Hysteroscopy is a minimally invasive, safe endoscopic method using a small camera for diagnostic or surgical purposes. In gynaecology, it has been used as a supplement to ultrasound examination to visualize the interior of the cervix and the uterine cavity. In addition to its diagnostic value, hysteroscopy can be used in surgical treatment in the case of suspected mucosal changes, uterine defects, adhesions or myomas. It is used as one of the methods of diagnosing infertility.

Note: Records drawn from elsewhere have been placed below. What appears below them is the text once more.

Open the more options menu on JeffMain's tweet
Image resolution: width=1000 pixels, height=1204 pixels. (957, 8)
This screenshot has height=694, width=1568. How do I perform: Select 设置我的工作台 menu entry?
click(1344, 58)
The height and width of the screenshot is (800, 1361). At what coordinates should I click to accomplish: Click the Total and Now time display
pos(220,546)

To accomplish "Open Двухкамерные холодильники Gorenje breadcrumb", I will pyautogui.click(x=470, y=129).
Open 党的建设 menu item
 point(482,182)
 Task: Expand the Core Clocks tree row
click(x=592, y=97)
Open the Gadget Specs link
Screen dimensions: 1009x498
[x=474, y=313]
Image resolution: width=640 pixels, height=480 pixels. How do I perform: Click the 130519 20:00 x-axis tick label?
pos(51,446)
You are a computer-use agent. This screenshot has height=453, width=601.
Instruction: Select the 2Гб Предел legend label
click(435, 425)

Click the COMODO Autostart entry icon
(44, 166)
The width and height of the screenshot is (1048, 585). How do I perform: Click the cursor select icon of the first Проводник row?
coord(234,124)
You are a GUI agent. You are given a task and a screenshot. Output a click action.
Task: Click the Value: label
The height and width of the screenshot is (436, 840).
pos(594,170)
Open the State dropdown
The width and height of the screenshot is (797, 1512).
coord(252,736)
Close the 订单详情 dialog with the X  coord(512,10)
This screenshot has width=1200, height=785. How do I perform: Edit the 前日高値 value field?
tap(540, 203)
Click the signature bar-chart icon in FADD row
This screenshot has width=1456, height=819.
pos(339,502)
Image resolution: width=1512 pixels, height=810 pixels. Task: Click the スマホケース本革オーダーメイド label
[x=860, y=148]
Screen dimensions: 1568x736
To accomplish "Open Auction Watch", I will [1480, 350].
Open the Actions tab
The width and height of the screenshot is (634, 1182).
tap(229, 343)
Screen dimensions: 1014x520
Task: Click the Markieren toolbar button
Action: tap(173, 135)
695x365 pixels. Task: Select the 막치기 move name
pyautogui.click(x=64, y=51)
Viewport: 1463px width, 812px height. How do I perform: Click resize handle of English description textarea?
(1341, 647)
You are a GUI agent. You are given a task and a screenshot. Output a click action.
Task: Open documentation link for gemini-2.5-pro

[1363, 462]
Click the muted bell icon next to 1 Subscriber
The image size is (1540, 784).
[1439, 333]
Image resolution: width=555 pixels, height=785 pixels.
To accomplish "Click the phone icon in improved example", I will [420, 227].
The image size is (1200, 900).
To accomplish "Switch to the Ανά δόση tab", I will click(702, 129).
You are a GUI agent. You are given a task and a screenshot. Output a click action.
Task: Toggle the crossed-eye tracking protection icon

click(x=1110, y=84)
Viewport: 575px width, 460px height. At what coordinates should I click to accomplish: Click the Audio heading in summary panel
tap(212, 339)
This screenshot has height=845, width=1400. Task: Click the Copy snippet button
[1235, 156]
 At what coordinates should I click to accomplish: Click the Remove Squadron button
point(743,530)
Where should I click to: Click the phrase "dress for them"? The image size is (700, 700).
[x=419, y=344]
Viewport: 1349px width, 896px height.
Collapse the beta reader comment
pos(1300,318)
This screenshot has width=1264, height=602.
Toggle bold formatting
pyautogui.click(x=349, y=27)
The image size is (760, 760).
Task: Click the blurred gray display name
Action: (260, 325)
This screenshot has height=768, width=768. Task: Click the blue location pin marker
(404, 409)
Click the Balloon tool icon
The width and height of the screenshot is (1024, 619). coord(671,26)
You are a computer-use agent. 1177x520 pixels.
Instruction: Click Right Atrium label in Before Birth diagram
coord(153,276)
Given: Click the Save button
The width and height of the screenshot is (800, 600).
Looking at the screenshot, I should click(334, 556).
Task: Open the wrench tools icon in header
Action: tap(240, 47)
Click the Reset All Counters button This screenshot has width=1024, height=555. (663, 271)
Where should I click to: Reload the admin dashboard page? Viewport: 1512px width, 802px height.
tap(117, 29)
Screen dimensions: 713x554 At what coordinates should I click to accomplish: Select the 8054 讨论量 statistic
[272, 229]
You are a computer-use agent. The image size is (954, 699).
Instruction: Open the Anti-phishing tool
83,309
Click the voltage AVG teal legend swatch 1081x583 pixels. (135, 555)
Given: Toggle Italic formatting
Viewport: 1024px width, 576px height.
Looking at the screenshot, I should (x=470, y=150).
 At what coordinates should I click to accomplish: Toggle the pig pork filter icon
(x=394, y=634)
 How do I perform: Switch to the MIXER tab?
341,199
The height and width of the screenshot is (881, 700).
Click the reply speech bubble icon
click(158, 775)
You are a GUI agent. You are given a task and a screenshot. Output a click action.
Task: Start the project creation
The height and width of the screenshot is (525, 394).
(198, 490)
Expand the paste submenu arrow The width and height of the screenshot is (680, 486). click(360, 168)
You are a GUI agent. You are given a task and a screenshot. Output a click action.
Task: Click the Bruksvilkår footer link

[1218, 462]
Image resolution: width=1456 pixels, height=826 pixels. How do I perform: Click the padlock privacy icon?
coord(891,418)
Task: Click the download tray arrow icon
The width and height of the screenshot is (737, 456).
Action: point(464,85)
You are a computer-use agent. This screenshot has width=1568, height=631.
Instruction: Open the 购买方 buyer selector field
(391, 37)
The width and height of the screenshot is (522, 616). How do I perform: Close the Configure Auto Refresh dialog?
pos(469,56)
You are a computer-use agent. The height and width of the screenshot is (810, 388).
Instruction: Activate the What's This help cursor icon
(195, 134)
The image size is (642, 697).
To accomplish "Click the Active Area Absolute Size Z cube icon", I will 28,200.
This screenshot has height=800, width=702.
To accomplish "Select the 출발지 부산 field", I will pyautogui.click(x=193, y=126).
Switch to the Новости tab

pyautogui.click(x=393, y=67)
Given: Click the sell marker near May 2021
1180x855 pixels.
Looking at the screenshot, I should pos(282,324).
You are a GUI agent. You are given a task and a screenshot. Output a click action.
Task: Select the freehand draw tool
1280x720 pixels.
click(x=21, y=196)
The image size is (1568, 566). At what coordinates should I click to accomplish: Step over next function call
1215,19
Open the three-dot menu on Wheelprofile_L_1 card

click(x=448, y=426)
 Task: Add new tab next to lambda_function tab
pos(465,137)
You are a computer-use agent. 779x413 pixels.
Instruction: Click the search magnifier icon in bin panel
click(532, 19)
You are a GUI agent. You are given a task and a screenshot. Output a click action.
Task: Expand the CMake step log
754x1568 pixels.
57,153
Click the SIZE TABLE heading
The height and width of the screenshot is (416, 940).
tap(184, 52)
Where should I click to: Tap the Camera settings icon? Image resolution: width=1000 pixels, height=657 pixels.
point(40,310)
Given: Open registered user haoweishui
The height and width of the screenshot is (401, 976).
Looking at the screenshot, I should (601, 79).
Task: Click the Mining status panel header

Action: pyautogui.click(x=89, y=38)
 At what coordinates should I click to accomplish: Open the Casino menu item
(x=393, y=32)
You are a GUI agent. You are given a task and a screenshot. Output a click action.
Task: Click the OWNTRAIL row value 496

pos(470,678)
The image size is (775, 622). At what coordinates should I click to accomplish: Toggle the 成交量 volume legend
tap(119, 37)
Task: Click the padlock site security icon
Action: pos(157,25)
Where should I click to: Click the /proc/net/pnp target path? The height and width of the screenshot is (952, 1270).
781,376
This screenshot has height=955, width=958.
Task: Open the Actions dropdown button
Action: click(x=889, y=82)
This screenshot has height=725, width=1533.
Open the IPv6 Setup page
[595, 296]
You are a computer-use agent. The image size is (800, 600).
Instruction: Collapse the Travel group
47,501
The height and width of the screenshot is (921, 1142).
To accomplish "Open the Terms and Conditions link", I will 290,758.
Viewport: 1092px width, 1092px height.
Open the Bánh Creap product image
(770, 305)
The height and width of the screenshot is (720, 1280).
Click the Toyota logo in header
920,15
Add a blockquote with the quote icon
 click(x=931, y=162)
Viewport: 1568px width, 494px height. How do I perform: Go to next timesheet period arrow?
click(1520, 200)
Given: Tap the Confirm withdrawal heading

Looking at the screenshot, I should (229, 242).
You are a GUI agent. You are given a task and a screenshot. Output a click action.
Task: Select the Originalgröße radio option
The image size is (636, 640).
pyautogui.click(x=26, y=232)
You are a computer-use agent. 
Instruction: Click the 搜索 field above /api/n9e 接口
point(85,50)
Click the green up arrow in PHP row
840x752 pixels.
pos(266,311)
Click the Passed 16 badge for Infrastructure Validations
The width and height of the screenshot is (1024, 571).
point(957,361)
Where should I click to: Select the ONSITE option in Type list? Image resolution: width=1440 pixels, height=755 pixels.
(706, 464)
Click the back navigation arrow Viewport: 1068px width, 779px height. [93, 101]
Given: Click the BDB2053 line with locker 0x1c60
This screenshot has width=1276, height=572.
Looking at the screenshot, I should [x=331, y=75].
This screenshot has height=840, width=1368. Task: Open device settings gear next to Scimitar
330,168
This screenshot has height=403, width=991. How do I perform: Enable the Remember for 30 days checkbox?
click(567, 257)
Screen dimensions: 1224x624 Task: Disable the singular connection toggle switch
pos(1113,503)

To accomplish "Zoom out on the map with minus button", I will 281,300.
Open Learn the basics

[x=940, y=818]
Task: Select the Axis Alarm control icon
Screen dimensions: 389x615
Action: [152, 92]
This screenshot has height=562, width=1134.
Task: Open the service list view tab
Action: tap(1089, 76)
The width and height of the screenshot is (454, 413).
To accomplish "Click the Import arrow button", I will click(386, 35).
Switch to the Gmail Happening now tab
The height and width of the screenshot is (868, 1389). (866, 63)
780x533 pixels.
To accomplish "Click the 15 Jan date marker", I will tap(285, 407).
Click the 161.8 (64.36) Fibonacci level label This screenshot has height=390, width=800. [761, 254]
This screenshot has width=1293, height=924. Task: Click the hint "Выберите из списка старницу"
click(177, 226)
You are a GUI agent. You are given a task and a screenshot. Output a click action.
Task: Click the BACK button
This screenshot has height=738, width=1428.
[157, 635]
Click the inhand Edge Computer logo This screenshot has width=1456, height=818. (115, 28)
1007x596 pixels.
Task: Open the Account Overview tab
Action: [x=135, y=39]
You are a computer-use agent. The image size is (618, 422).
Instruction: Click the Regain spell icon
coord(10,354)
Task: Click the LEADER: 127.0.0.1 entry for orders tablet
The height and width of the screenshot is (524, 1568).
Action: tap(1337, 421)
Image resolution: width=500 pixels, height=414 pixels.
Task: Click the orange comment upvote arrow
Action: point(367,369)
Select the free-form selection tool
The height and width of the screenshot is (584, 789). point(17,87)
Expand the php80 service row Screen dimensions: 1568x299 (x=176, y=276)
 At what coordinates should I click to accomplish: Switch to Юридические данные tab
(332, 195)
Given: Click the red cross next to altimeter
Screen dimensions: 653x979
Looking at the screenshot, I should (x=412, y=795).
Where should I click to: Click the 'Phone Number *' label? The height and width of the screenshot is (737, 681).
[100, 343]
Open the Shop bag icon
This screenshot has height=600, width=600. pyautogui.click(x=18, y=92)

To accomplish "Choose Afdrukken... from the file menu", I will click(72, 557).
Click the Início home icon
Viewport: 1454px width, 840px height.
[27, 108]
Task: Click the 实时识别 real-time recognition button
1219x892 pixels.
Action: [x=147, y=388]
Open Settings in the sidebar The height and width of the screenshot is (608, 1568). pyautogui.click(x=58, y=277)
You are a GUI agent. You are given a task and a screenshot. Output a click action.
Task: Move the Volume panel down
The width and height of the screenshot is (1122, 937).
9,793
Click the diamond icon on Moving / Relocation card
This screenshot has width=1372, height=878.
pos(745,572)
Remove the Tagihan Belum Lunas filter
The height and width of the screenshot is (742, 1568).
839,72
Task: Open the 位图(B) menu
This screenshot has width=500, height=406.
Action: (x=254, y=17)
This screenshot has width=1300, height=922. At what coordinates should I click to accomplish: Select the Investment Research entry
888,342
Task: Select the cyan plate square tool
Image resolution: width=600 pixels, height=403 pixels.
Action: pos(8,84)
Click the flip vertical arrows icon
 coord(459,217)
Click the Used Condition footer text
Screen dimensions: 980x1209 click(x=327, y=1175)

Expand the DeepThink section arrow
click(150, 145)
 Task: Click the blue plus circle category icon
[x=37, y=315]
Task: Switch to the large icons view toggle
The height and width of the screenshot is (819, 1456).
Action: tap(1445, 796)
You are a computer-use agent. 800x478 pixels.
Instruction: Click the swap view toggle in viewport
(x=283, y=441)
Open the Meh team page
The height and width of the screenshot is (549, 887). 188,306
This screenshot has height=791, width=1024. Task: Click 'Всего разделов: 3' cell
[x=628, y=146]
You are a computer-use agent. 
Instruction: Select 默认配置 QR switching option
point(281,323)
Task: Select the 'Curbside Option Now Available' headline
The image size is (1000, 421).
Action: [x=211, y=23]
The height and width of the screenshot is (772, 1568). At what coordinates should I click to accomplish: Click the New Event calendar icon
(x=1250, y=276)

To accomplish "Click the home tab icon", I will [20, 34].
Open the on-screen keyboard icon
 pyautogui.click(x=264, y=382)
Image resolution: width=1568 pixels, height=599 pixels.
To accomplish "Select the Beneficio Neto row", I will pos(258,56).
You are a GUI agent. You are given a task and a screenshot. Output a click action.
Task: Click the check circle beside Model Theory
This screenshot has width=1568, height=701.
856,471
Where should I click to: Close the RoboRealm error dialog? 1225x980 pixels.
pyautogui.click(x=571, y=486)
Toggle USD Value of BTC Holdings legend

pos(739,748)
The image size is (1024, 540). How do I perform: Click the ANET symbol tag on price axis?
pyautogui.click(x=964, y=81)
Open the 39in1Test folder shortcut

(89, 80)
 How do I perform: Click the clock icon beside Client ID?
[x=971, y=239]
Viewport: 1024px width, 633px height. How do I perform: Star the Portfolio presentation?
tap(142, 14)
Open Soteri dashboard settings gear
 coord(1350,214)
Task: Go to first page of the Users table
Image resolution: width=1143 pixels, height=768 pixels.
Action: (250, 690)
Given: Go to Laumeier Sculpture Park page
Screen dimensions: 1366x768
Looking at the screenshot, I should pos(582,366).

Hysteroscopy can be performed without anaesthesia using only muscle relaxants. The doctor inserts a hysteroscope (and microtools in the case of surgical hysteroscopy) through the genital tract. Any abnormalities that can be safely removed are excised by the doctor. Operative hysteroscopy is performed under general or, less frequently, local anaesthesia.

Hysteroscopy is performed after the end of menstrual bleeding in the first half of the cycle. Before the procedure, the doctor may order an infectious screening package (cervical culture, Chlamydia, anti-HIV antibodies, jaundice, venereal diseases) and cytology. The doctor may also order blood count and coagulation profile. In addition to the preliminary diagnosis, outpatient diagnostic hysteroscopy does not require any additional preparation.

Hysteroscopy owes its popularity to the low risk associated with the procedure. The risk of pelvic inflammatory disease is less than 1% and antibiotic therapy is additionally used as a preventive measure.
Hysteroscopy may be complicated by uterine wall perforation or damage to the adjacent organs, but such complications are extremely rare.